Из-за апломба некоторых педагогов, из-за того, что они, «имея вес», на факультете поддерживали подобных себе среди студентов, иногда казалось, что мы вообще учимся в художественном институте, а не в педагогическом. На факультете между кафедрами была настоящая война, потому что были и такие педагоги и студенты, которые отстаивали своё мнение, что для будущих преподавателей важнее научиться работать мозгами, нежели одной кистью, плодя мазню. Важнее обрести знания в области искусствоведения и методики обучения рисованию.
Кафедра истории искусства была вне сражений. Авторитетность Елены Павловны Зальцман, возглавляющей кафедру, не обсуждалась. Эта женщина была значимой личностью в городе. А вот методисты страдали, они не могли сопротивляться «живописным гениям факультета», потому что и сам декан преподавал живопись, и работал со студентами, надо сказать, плодотворно. Однажды по его просьбе я позировала на занятиях его группе в испанском наряде, изображая Кармен. Мой образ соответствовал тематике, и работы получились динамичными, сочными и, бесспорно, интересными. Так мне удалось прослушать за несколько часов новый стиль в обучении живописи.
На самом деле у каждого педагога своя методика, свой подход к студентам, и чем больше вариантов теоретического обучения студенту удаётся прослушать, тем вернее и удачнее создаётся и формируется своя персональная техника в рисунке и в живописи и в преподавании этих предметов. Вот в этом направлении педагогам бы и работать, давать возможность студентам посмотреть на разные методики обучения, а на факультете была война за принципиальное лидерство живописи, что было в корне не верно.
Проблема противостояния между тем, что именно на художественно-графическом факультете педагогического института важнее - назрела, и моя защита дипломной работы оказалась апогеем этого противостояния.

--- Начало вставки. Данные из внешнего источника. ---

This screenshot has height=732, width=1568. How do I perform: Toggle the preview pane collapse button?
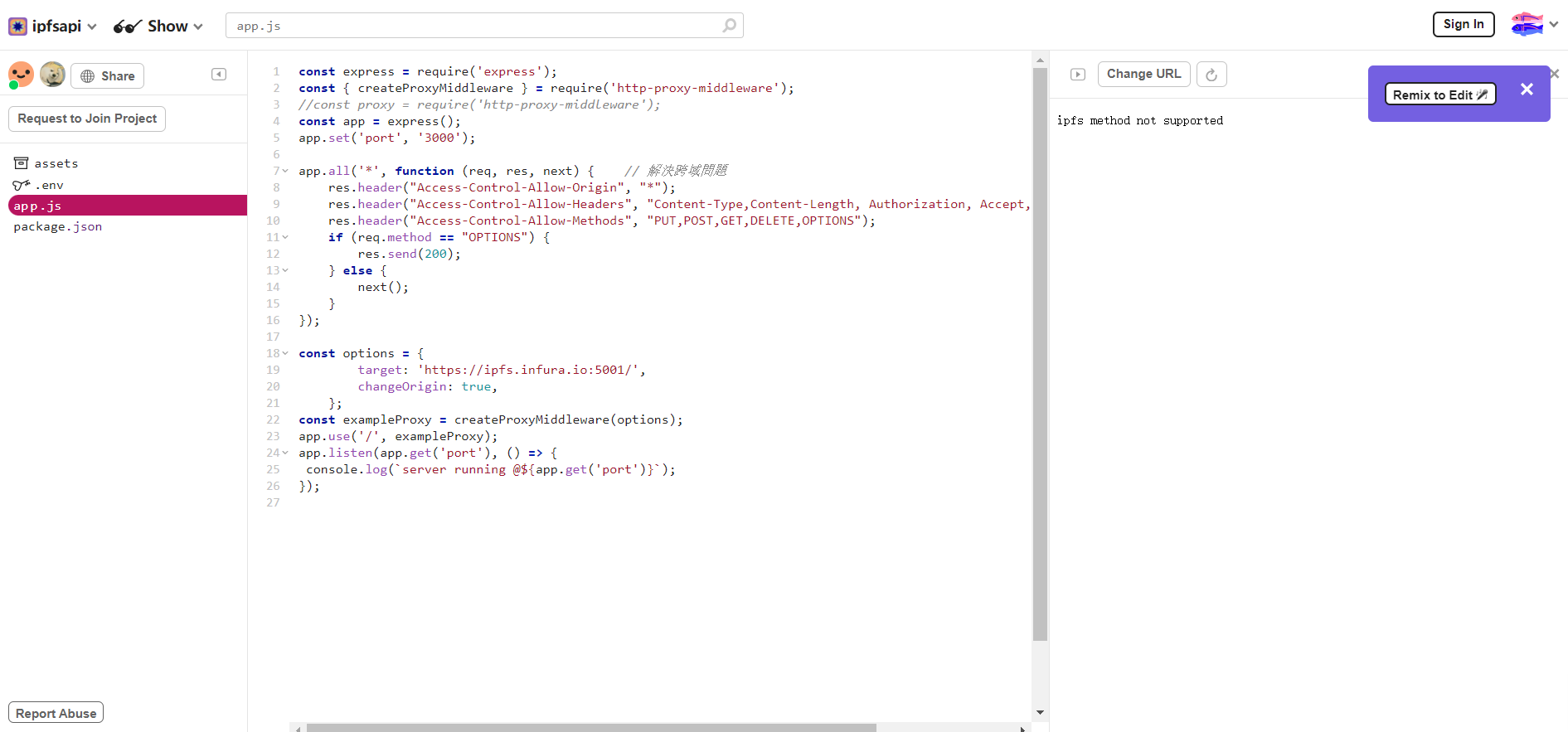point(1078,75)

А сама моя работа – разорвавшимся снарядом на этой глупой войне, в которой всё же победил разум.
Защита дипломных работ велась в несколько этапов. После истории с моей защитой к другим дипломникам-теоретикам отношение изменилось. Отличная защита Андрея Вишнякова и Марины Маценко произошла не только из-за качества и удачно раскрытой тематики, сути работ, но и из-за страха перед справедливостью. Позиция «тяжёлого» авторитета хрупкой на вид женщины, искусствоведа Елены Павловны, была жёсткой, а она являлась руководителем дипломных работ у ребят.
Тем более, что накануне кое-кто из элиты факультета в тот момент уже получил «по зубам» от менее «увесистого» в авторитарном смысле, но очень весомого для меня лично и, что конечно, значительно важнее, для будущего факультета, руководителя моей дипломной работы, Стариченко Ирины Леонидовны.
Из записи в дневнике: «Сколько всего произошло за этот месяц! Было больно, обидно, глупо, смешно. Эта история с защитой, задуманная заранее, закончилась всё же моей победой!»